Wimsey salió apresuradamente.
–¿Eres tú, Peter? He dado una batida por todo Londres. Hemos encontrado el bar.
–¡No!
–En serio. Y estamos tras la pista de un sobre de polvo blanco.
–¡Dios santo!
–¿Puedes venir mañana a primera hora? A lo mejor ya lo tenemos.
–Iré, brincando como una cabra por los riscos. Te venceremos, maldito señor inspector jefe Parker.
–Eso espero –replicó Parker afablemente, y colgó.
Wimsey entró pavoneándose en la habitación.
–La señorita Price tiene todas las de ganar –anunció–. Es suicidio, cincuenta a uno y ningún aceptante. Voy a corretear por toda la ciudad sonriendo de oreja a oreja.
–Lamento no poder acompañarlo, pero me alegraré si me equivoco –dijo Sylvia Marriott.
–Pues yo me alegro de tener razón –replicó Eiluned Price, impasible.
–Y tú tienes razón, yo tengo razón y todo está en su sitio –dijo Wimsey.
Marjorie Phelps lo miró y no dijo nada. De repente sintió como si le hubieran pasado por dentro un rodillo de escurrir la ropa.

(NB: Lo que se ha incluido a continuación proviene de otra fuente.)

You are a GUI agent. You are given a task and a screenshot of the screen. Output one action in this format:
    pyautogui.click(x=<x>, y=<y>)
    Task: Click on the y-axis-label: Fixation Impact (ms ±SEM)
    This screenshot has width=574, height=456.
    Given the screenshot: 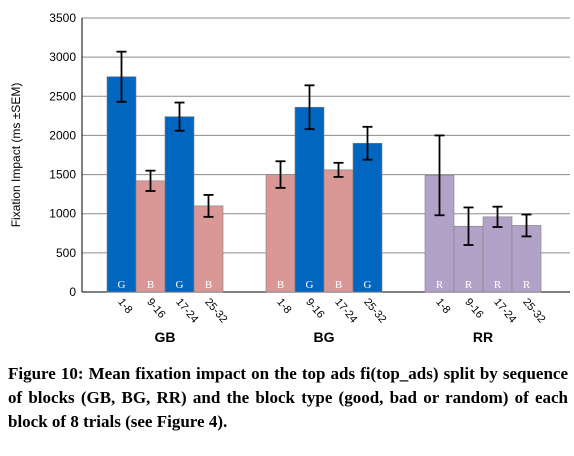 What is the action you would take?
    pyautogui.click(x=16, y=156)
    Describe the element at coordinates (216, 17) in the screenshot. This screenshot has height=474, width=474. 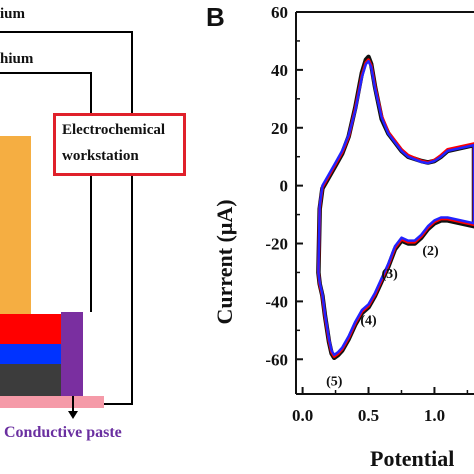
I see `panel-b-letter: B` at that location.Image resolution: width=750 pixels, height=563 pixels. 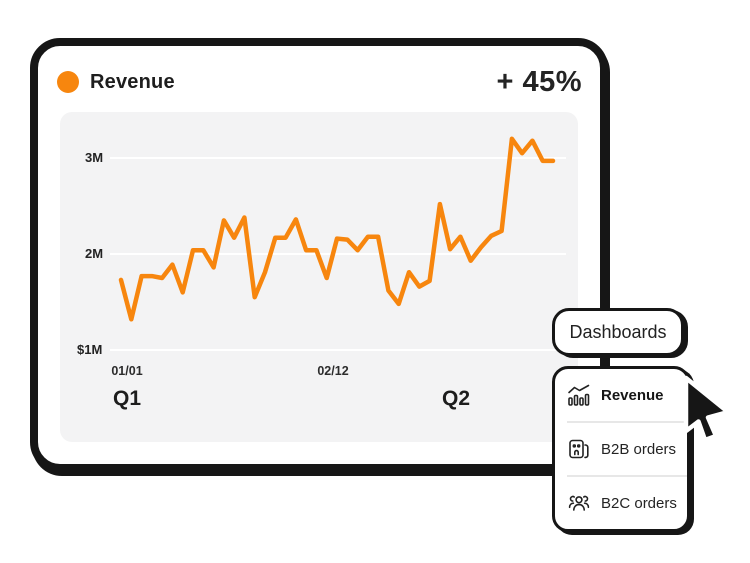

Solo el señor Bunter sabía con qué obsequiosos métodos había logrado convertir la entrega de una nota en una invitación a tomar el té, invitación que fue aceptada. A las cuatro y media del día que tan alegremente había acabado para lord Peter, él estaba en la cocina de la casa del señor Urquhart tostando panecillos. Había alcanzado una maestría extraordinaria en su preparación; si era un tanto generoso con la mantequilla, eso no perjudicaba a nadie, salvo al señor Urquhart. Es natural que la conversación derivara hacia el tema del asesinato. Nada va mejor con un buen fuego y panecillos con mantequilla que un día lluvioso fuera y una considerable dosis de placenteros horrores dentro de casa. Cuanto más recio el azote de la lluvia y más espantosos los detalles, mejor es el sabor. En aquella ocasión coincidían todos los ingredientes de una grata reunión.
–Estaba terriblemente blanco –dijo la señora Pettican, la cocinera–. Lo vi cuando me llamaron para que subiera las bolsas de agua caliente. Le pusieron tres, una en los pies, otra en la espalda y la grande de goma en el estómago. Blanco y temblando, estaba, y venga a vomitar. Se quejaba de que daba lástima.
–Pues a mí me pareció que estaba verde, cocinera –replicó Hannah Westlock–. O a lo mejor era verde amarillento. Pensé que le iba a dar una ictericia, como aquellos ataques que tuvo en primavera.
–Sí que tenía mal color entonces –convino la señora Pettican–, pero nada que ver con lo de esta última vez. Y los dolores y los calambres de las piernas eran horrorosos. Y eso convenció a la enfermera Williams, una joven muy agradable y nada estirada como otros que yo me sé. Me dijo: «Señora Pettican», que para mí que son mejores modales que que te llamen cocinera, que es lo que hacen casi todos, como si te pagaran un sueldo por el derecho a no llamarte por tu nombre, «señora Pettican», me dijo, «no había visto unos calambres como estos salvo en otro caso, clavadito a este, y ya lo verá usted, señora Pettican, cómo esos calambres no son porque sí», me dijo. Pero, ¡ay!, qué poco comprendí el significado de esas palabras en su momento.